══ Entries supplied ══

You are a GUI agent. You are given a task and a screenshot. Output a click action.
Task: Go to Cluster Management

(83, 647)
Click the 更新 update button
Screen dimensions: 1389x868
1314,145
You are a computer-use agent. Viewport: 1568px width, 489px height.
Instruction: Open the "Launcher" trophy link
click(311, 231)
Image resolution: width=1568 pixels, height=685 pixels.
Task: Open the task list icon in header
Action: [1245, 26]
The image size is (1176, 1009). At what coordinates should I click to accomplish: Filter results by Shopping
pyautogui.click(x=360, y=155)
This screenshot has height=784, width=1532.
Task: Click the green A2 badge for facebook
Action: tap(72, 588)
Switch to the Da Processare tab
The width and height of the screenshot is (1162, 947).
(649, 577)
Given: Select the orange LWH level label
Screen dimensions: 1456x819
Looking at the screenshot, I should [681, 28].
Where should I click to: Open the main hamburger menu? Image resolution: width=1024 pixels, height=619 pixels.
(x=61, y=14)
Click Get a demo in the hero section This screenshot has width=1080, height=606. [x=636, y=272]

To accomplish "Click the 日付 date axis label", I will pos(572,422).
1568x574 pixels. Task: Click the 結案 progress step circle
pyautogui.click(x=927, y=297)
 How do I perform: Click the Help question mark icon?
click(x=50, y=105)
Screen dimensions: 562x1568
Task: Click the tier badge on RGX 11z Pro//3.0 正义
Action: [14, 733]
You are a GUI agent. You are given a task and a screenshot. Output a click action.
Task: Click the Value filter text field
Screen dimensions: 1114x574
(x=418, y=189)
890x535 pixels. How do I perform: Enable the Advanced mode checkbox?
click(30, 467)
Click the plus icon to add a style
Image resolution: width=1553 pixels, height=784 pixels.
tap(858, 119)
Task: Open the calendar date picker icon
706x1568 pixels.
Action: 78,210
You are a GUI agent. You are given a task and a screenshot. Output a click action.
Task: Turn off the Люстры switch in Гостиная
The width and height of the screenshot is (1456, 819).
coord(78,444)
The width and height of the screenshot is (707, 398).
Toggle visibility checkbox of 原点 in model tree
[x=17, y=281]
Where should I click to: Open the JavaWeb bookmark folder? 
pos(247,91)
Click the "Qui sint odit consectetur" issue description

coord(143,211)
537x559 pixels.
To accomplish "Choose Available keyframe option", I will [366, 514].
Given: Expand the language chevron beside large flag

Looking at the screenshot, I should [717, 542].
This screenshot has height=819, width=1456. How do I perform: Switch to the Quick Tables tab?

═══

Could you output the rows from the line containing "The width and height of the screenshot is (707, 398)." up to and including the line containing "coord(143,211)" as a numbered list, leaving out blank lines?

1. The width and height of the screenshot is (707, 398).
2. Toggle visibility checkbox of 原点 in model tree
3. [x=17, y=281]
4. Where should I click to: Open the JavaWeb bookmark folder? 
5. pos(247,91)
6. Click the "Qui sint odit consectetur" issue description
7. coord(143,211)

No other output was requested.